85 entry daha
  • hayatımın en güzel yıllarını geçirdiğim eğitim kurumu.

    genelleme yapmak istemiyorum ama bu okullar birbirlerine çok benzerler. bir kere öğrencisi çok olmaz bunların. bir avuç adam aynı yurtta birbiriyle uğraşır durur. en kral muhabbetler, en samimi dostluklar burada geçer. dönemcilik diye bir kavram vardır iliklerine kadar işler. üst döneme saygı göstermek ve itaat etmek zorundasındır. başlarda çok can sıkıcı gelir annene babana karşı böyle itaatkar olmamışken kendinden bir iki yaş büyük birine tamam abi peki abla falan dersin. yanlışını gördüklerinde çekerler seni. yanlışın olmasına da gerek yok osuruktan sebeplerden bile çekilebilirsin hatta. ama sonradan anlatıp güleceğin birçok olay geçer başından.

    hocaları genelde baskıcı ve sikkodur. 2 dk konu anlatıp 200 dk soru çözerler. öyle normal soru da değil, mesela fizikte hızı optiği kaldırma kuvvetini falan bir araya getiren über sorular çözerek çok bi halt yediklerini sanarlar. ama her hoca hakkında saatlerce geyik çevirilebilir. çoğunun lakabı vardır zaten. bir de sabah takım elbiseyle ders anlatan adamı akşam eşofmanla yurtta görünce ayrı bir bağ oluşur öğretmen öğrenci arasında. bir sonraki cümlesini tahmin edecek kadar iyi tanırsın.

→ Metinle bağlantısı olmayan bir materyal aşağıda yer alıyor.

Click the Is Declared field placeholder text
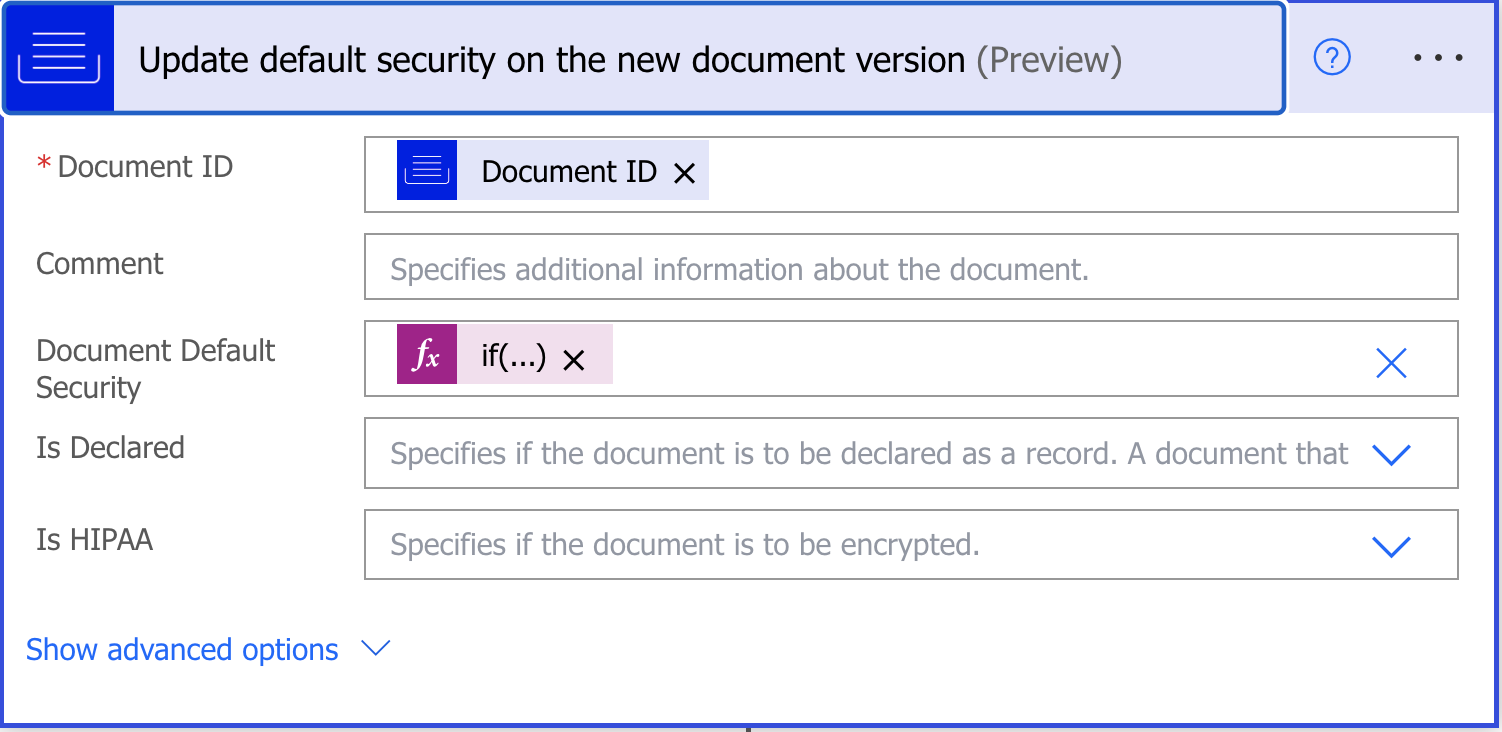click(868, 454)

    genelde tüm güzel şeyler azdır, yasaktır, gizli yapılmak zorundadır. televizyon izleyemezsin doğru dürüst. kız-erkek arkadaşına karışırlar, spor faaliyeti kısıtlıdır. tiyatro, resim, müzik eser miktarda. üst döneminden hocasına hademesinden yemek yapan ustasına herkes karışır ne yaptığına. mesela bizim yurtta alt katta usta uyuyor diye sessiz sessiz milli maç izlenirdi yemekhanede. yani herşey yasak ve kısıtlı olduğu için bir o kadar da zevklidir. tüm akşamı kaplayan etüt saatleri arasında bahçede dolaşmanın zevkini hiçbir yerde gezerken bulamazsın. hoca gelecek korkusuyla oynadığın batağın, aç kalmak korkusuyla yediğin soğuk lezzetsiz yemeklerin, usta uyanıp kızacak diye izlediğin maçın, etütten kaytardığın birkaç dakikanın, sabaha kadar yapılan saçma sapan muhabbetlerin verdiği hazzı en kral üniversitede en rahat-serbest ortamda bile bulamazsın.

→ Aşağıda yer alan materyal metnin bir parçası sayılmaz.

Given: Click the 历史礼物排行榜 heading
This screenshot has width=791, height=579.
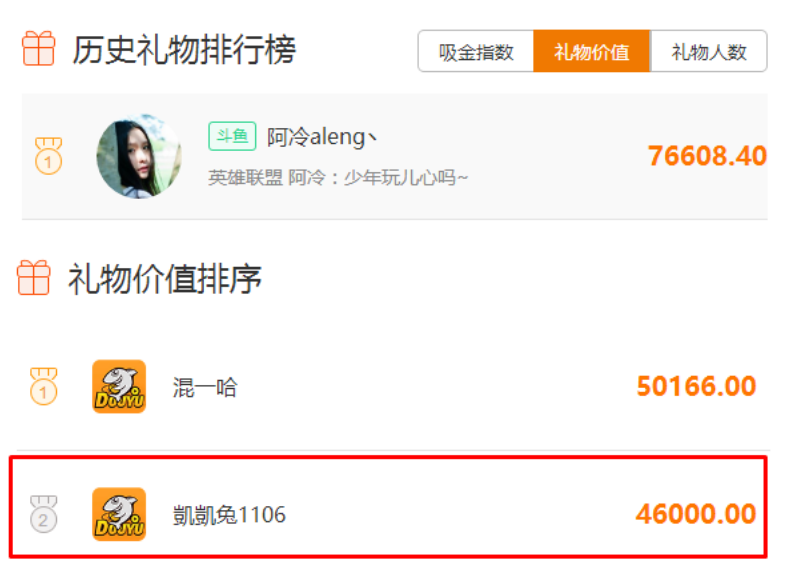Looking at the screenshot, I should [184, 49].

    bir de şehir merkezinden uzağa kurarlar bu okulları genelde. öyle dışarı çıkmana da kolay kolay izin vermezler. dağın başında hayal gücü gelişir insanın. ölümüne film, klip, dizi, reklam falan çekilir. hikayeler uydurulur, hurafeler yayılır, yurt ahalisi korkutulur. salak salak şakalar falan yapılır uyuyan adama. dedim ya teknolojiden uzakta birbiriyle uğraşır herkes. mecburdur birbirine yaşamak için çünkü. en güzel günü de en kötü günü de birbiriyle geçirmek zorundadır. beraber ağlanır beraber gülünür.

    bu kadar ergeni bir araya toplayınca kavgası gürültüsü de az olmaz. bir de derslerin sınavların stresi inekötesi psikopatlar falan vardır. zekisi, ineği, şakirdi, garibanı, eğlencelisi, malı, anormali, mazoşisti, sadisti, pislikten gebereni, titizlik manyağı her türlü insan tanırsın. onlarla nasıl geçineceğini nasıl aynı ortamda yaşayabileceğini, hoşgörüyü, empatiyi öğretirler sana farkında olmadan. zaten okurken pek bilmezsin değerini. lanet olsun hepinize üniversiteye gidip kurtulucam hepinizden meteor düşer üstümüze de gebeririz inşallah moduna falan girersin arada. ilerde gülersin bunları hatırlayıp sadece.

    bilmiyorum belki başkası olsa okuldan çıkıp caddede takılmak, büyük alışveriş merkezlerinde gezmek, cafelerde takılmak, farklı aktiviteler yapmak isteyebilir. ama benim için mutluluk o imkansızlıklar içinde mutlu olabilmek, saçma sapan şeylere saatlerce gülebilmek, samimiyeti hissedebilmekti. işte bu yüzden en çok özlediğim yerdir fen lisesi.